TASK INSTRUCTIONS
The forum reply on extracting earnings-per-share tables says its code must be treated as a one-off for Apple. In one to three sentences, explain why.

EXCERPT TO READ
It is hard to code this in a standard way so you will have to treat this a s one-off for Apple.

For example the name is "EarningsPerShareTables" for Apple but it will be different name for other companies. Also I found the location of the html inside the statement at nested_table = earnings_per_share_df.iloc[1,1]

This code tries two ways to extract the html .. neither of which is perfect. This is exected - HTML is a display technology not a data container.

from io import StringIO
import pandas as pd
from edgar.documents import HtmlDocument

# Earnings per share
earnings_per_share = xbrl.statements.get('EarningsPerShareTables')
earnings_per_share_df = earnings_per_share.get_dataframe().reset_index()
earnings_per_share_df

# Nested table 
nested_table = earnings_per_share_df.iloc[1,1]

def get_tables(text:str):
    # Use pandas read_html
    return pd.read_html(StringIO(text))

def get_tables2(text):
    # Use HtmlDocument
    doc = HtmlDocument.from_html(text)
    return [
        block.to_dataframe()
        for block in
        doc.get_table_blocks()
    ]

# Use pandas read_html
get_tables(nested_table)[0]

# Use HtmlDocument
get_tables2(nested_table)[0]
david08-08 commented 3 months ago

Thank you, Dwight. After running the code you provided it is still coming over like this. Have you tried this code on your end as well? If so did it work for you? Thank you.

EXTRACTED MATERIAL
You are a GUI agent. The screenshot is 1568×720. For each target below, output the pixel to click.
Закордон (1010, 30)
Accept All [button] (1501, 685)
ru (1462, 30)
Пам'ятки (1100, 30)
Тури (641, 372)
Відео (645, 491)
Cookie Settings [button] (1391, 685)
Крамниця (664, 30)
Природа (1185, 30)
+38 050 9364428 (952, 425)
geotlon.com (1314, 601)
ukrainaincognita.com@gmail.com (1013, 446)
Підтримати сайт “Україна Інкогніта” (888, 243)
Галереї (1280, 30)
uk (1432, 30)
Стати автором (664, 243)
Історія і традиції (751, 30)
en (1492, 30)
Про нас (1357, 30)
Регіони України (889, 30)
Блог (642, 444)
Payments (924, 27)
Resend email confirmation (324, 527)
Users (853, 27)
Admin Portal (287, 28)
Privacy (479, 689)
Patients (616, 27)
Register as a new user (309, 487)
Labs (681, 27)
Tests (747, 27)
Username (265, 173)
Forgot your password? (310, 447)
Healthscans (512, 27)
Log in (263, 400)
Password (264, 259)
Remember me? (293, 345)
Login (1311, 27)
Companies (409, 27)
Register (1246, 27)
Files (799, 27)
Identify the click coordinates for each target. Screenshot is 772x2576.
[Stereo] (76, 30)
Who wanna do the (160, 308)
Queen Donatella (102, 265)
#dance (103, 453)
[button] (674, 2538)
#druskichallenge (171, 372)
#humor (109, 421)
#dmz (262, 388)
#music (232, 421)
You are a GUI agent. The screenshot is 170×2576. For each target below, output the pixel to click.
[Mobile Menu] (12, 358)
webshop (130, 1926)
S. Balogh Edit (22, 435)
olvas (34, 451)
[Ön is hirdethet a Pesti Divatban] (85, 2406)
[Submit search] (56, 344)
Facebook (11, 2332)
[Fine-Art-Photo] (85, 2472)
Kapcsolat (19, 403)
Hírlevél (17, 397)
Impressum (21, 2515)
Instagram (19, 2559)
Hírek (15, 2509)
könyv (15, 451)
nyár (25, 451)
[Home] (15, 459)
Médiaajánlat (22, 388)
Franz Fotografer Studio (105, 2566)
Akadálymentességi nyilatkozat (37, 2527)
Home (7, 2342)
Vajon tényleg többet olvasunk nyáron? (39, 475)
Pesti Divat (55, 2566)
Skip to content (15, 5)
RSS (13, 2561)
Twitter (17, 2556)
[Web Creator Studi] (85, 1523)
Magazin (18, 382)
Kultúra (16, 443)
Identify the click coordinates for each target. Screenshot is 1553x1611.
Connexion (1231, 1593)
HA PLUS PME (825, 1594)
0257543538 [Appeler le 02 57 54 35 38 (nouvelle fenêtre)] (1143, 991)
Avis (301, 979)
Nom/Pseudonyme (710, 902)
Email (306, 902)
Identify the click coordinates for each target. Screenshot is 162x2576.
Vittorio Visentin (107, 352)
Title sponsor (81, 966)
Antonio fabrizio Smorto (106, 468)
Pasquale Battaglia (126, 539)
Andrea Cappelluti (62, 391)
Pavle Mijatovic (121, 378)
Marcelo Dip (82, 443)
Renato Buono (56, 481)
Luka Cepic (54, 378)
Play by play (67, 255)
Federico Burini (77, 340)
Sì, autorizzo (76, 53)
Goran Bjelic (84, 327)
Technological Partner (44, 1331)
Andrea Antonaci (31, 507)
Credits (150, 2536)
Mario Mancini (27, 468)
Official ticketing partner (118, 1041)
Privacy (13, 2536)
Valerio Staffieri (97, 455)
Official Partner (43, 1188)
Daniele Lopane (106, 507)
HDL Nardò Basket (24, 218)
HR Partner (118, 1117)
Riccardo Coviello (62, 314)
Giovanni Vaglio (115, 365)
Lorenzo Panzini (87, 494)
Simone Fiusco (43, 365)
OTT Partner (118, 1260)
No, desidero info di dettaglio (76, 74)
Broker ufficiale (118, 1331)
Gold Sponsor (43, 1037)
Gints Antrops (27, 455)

OUTPUT FOR THIS EXERCISE
The reply says this is hard to code in a standard way because the statement name "EarningsPerShareTables" applies to Apple, while other companies will use a different name. The writer also located the statement's HTML at a specific position, nested_table = earnings_per_share_df.iloc[1,1].